Sociedades que procrean individuos que marean
La pérdida, la frustración de una realidad que no fue, la sensación de estar perdido en el mundo, son algunos de los síntomas de sus personajes, que la autora sabe trabajar con destreza, hasta dejarlos absolutamente desnudos: reflejo de una sociedad domesticada que se ha ido acomodando en la vejez prematura. La falta de compromiso con ellos mismos y con el entorno es una de las enfermedades que intentan sanar los personajes, los fantasmas contra los que luchan con uñas y dientes. Y a eso apunta su narrativa: a devolver la vida a esos cuerpos silentes que se han dejado aturdir por una realidad irracional.

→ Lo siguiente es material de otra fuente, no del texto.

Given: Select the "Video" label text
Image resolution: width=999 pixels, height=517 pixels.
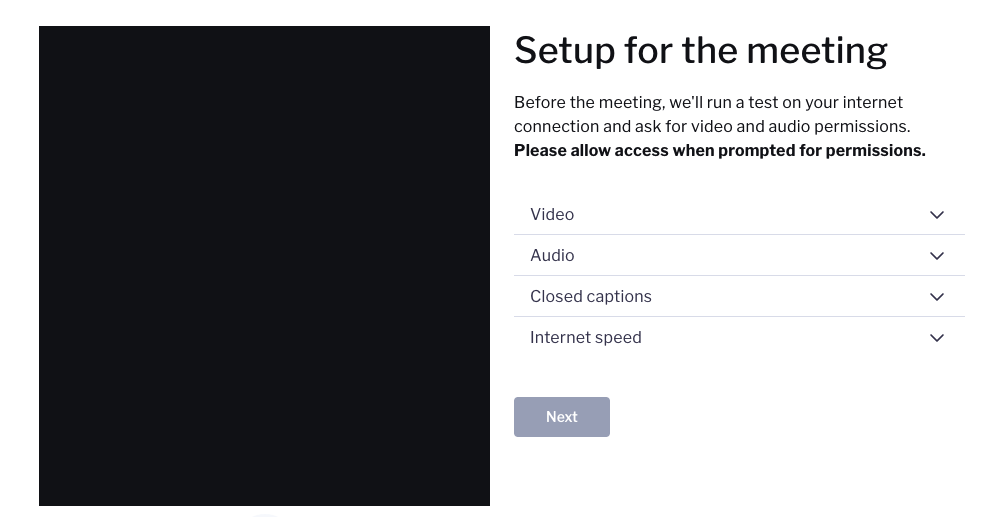Looking at the screenshot, I should click(x=552, y=215).
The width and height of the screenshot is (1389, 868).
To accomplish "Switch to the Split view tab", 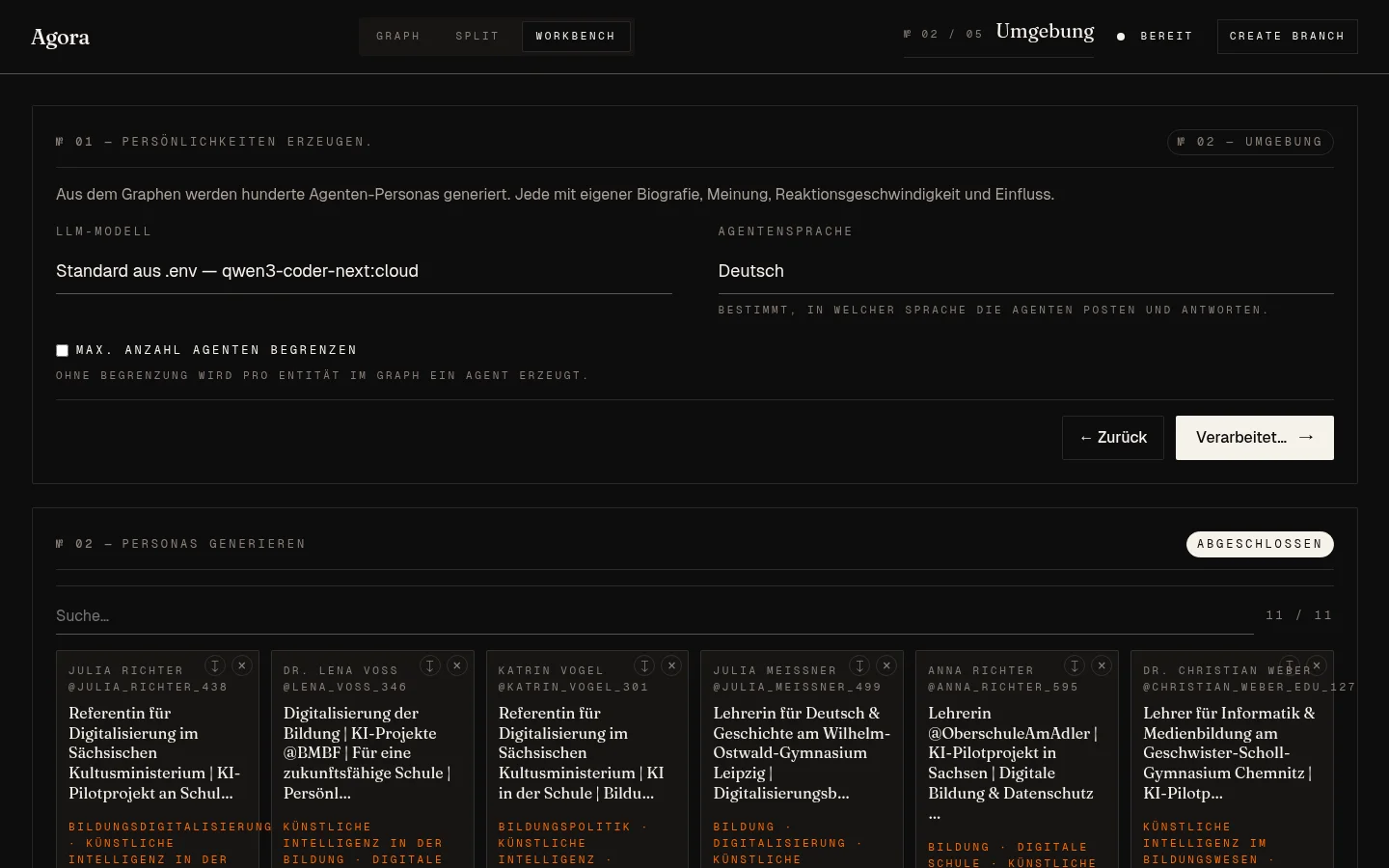I will coord(477,37).
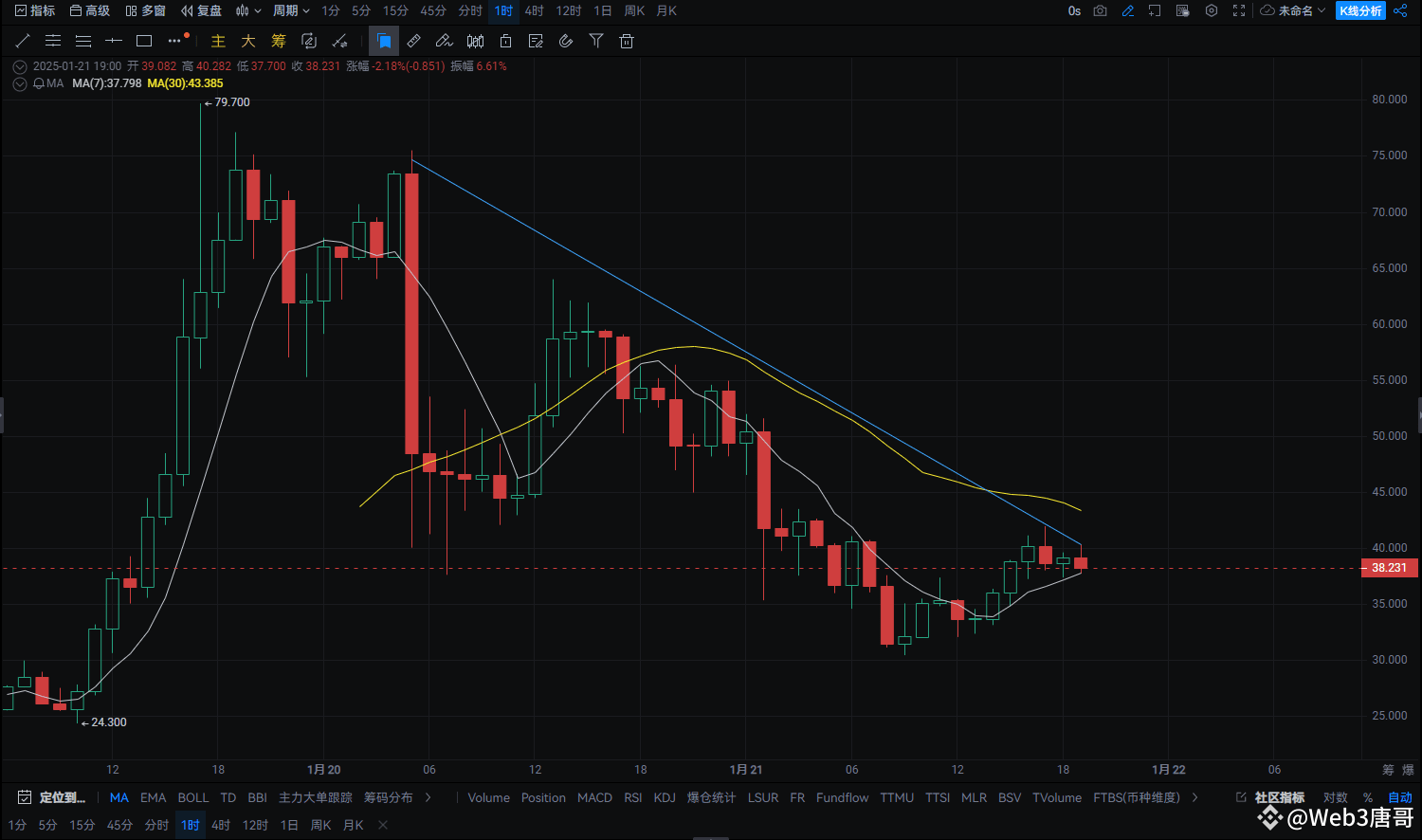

El padre de Edmundo Gómez Risco cae cuando queda al descubierto como uno de los responsables del escándalo de Matesa, tan sonado en España. Esta experiencia marca rotundamente a su hijo que se hace la promesa de que jamás lo ocurrirá lo mismo que a su padre, y que, aunque no haya nacido en la clase poderosa pondrá de su parte para que jamás puedan pisotearle como han hecho con su progenitor. Así se promete a sí mismo que “no será señor pero tampoco será criado”. En esa promesa hay un rechazo a la realidad económica que gobierna el mundo pero también el deseo de no vivir para satisfacer las expectativas de otras personas. Y es esta promesa la que lo lleva a vivir de una forma auténtica, escondiéndose de los otros, gestándose su propio camino, mitad invento mitad trabajo, mitad mentira mitad verdad.

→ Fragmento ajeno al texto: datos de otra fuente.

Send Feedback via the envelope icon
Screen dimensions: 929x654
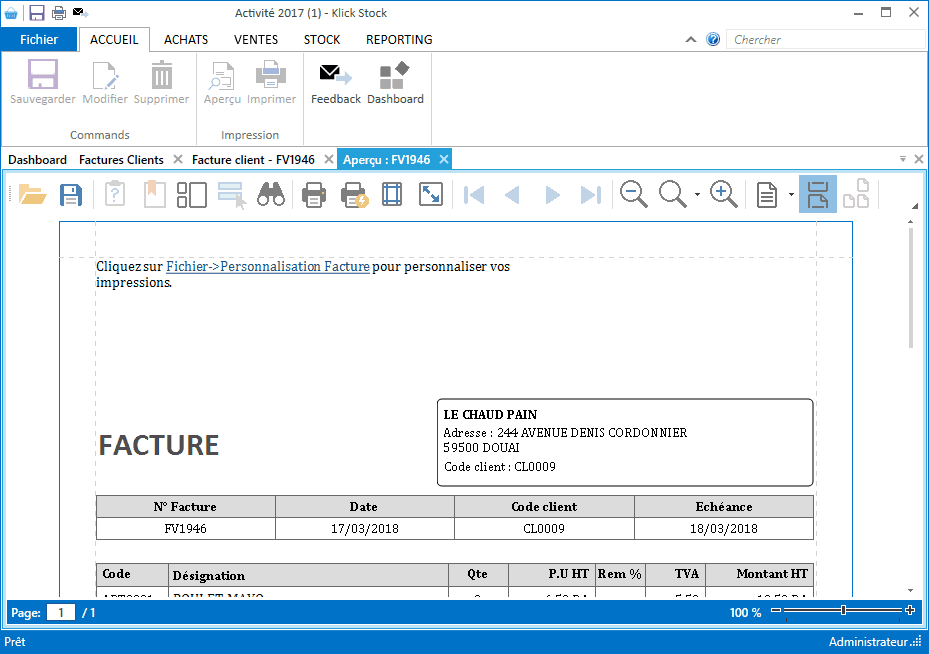pos(336,84)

Irene Arce conoce a Edmundo, descubre por lo que ha pasado y se obsesiona con esa historia: en un intento, quizá de sanar sus propias humillaciones, de tapar sus errores de volver a soñar con que otro mundo es posible. Y es a través de Arce que conocemos el verdadero dolor de Edmundo, sus miedos, sus fracasos y en él los de toda una sociedad que vive latente. Conocer a Edmundo le cambia a Arce la perspectiva, siendo una realizadora de televisión en cadencia, la historia de este hombre la ayuda a satisfacer sus propias ansias de venganza, de frustración frente a una sociedad hostil.
«Lo real» es una obra que parece una contundente prueba de lo que Gopegui es capaz de ofrecernos, y una excelente primera entrada para caer de lleno en «El comité de la noche». Lean a Gopegui como quien intenta entrar en un terreno conocido con la mirada de los otros y déjense sorprender por su estilo sencillo lleno de matices poéticos y sus elocuentes reflexiones.